Stop, drop and roll…does not help as there is no physical fire. My skin looked like wax, is blotched and swollen and my muscles have atrophied. To those around me, I appear as though I am fine however I am anything but fine. I hide my pain and my skin behind long sleeve shirts and sunglasses not wanting anyone to see what is my reality. My veins feel as though my blood has been replaced with gasoline and then set on fire from the inside. I can’t sleep - I have run through all the coping mechanisms and tools I can think of all in the midst of a heavy brain fog. Box breathing, mindfulness, pain apps, journaling, yoga, meditation and medication all help slightly reduce my pain levels but only for a short time. I am terrified of medications as I’ve had my share of adverse reactions and I fear the risk of addiction.

I laid there in the fetal position praying it would all stop; my mind wandering to a dark place as all hope slipped away. Desperately holding onto images and thoughts of my beautiful children, I reminded myself that I am a mother, wife, daughter, friend and a fighter. I desperately grasped to that straw of connection as a reason to keep living.

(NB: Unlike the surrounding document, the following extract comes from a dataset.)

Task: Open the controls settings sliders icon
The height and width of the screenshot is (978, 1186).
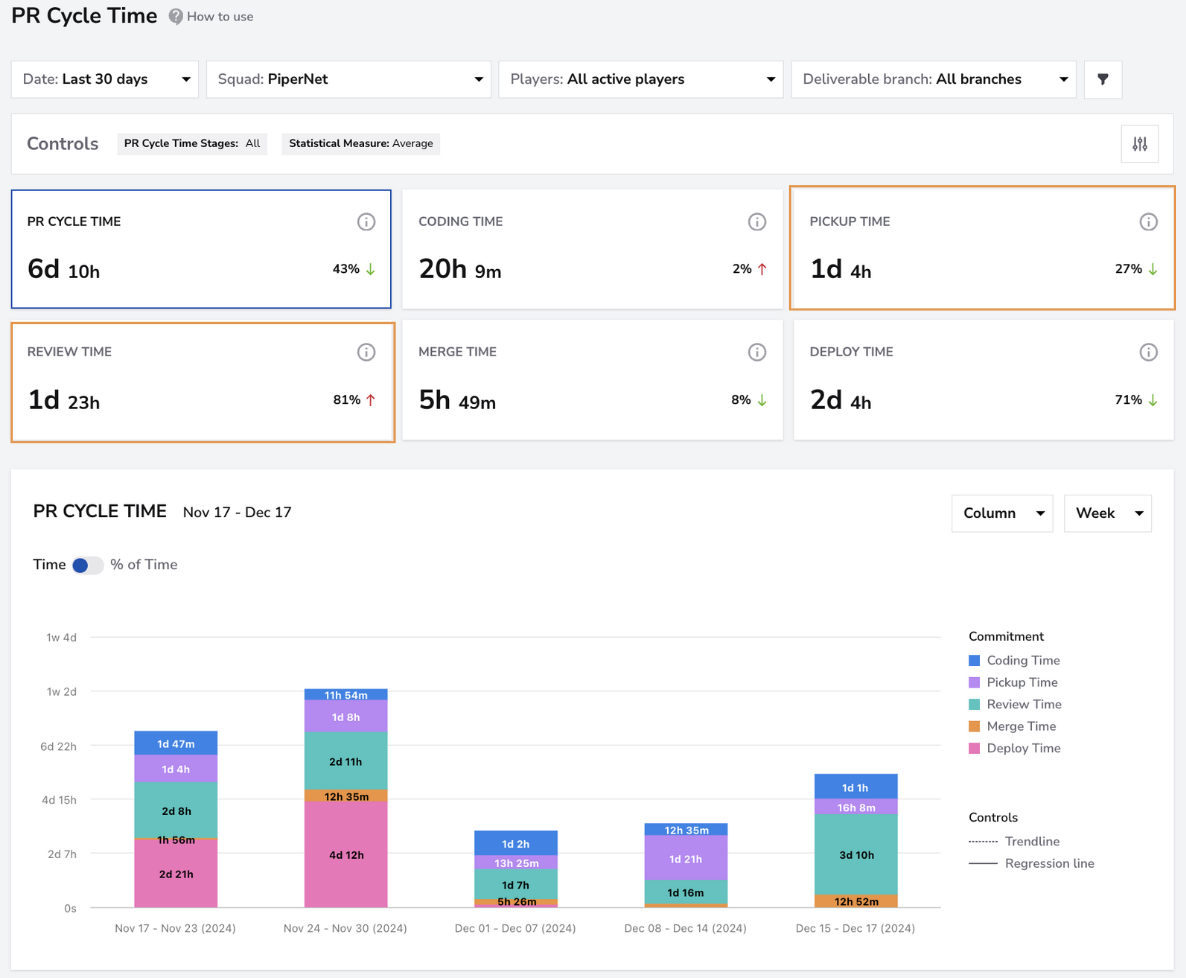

Complex Regional Pain Syndrome

Complex Regional Pain Syndrome (CRPS), also known as Reflex Sympathy Disorder (RSD), is accepted as one of the most excruciating pain disorders. The McGill University Pain Index* rates CRPS at a staggering 42 out of 50 score on their pain scale.

The Suicide Disease

Laying on the soft silky carpet on my floor with my skin burning from the inside. I also battled allodynia; a feeling of pain from stimuli that doesn’t normally cause pain. The tears rolling down my face, gentle touch or the soft texture from my clothing feels like barbed wire being dragged across my skin. Even the slight movement of air from someone walking past feels like sandpaper on my face.

To someone who has never experienced CRPS, they may think, “Wow, what a rough night!” Now consider that CRPS/RSD doesn’t last a night, or a week or even a month. Rather it lasts a lifetime - every minute of every day - 24/7. This is why CRPS is referred to as ‘The Suicide Disease’. I lost my military career, my ability to work, run, play with my children and enjoy my family and friends. My dexterity and mobility eroded and at my worst I was reliant on crutches, a wheelchair and I required full personal care. I was unable to care for myself let alone my family. Yet I look fine to the outside world.

I once felt helpless. I felt this was the end of my life. How could I go on living with such pain on top of all my other medical challenges. I truly believed I could not continue. I didn’t want to continue. Yet I didn’t give up and I continued every day to show up to life. I forced myself to honour where I was on my journey. Finding an amazing and knowledgeable medical team was part of the key. I had to learn to except that it is ok to not be okay.

Just because someone looks fine doesn’t mean they are. As the old saying goes, don’t judge a book by its cover. I write this today as a reminder that we never know another’s journey. We may see glimpses showing how normal people are but what we don’t see is the reality behind closed doors especially for those living with such an invisible disease. We don’t see the unbearable suffering, the isolation, the depression, the loss of friends and the inability to do activities one once loved. Many, including myself, have learned to smile and show the world we are fine when we are anything but. This is easier and safer than sharing our unreal reality and trying to explain the unexplainable.

Please be kind to one another and check in on your loved ones. I have learned a new way of life through my invisible illnesses and although my journey through life is not as I envisioned, I feel it has evolved into a journey of true resilience, hope and courage. If you or someone you know are struggling with an invisible illness, please reach out. You are not alone and you can work towards better moments followed by better days. I am here to share my journey of strength and vulnerability in my constant efforts to live a purpose driven and empowered life.

Much love and empowerment,
Angel

*According to wikipedia the McGill Pain Questionnaire, also known as McGill Pain Index, is a scale of rating pain developed at McGill University by Melzack and Torgerson in 1971. It is a self-report questionnaire that allows individuals to give their doctor a good description of the quality and intensity of pain that they are experiencing.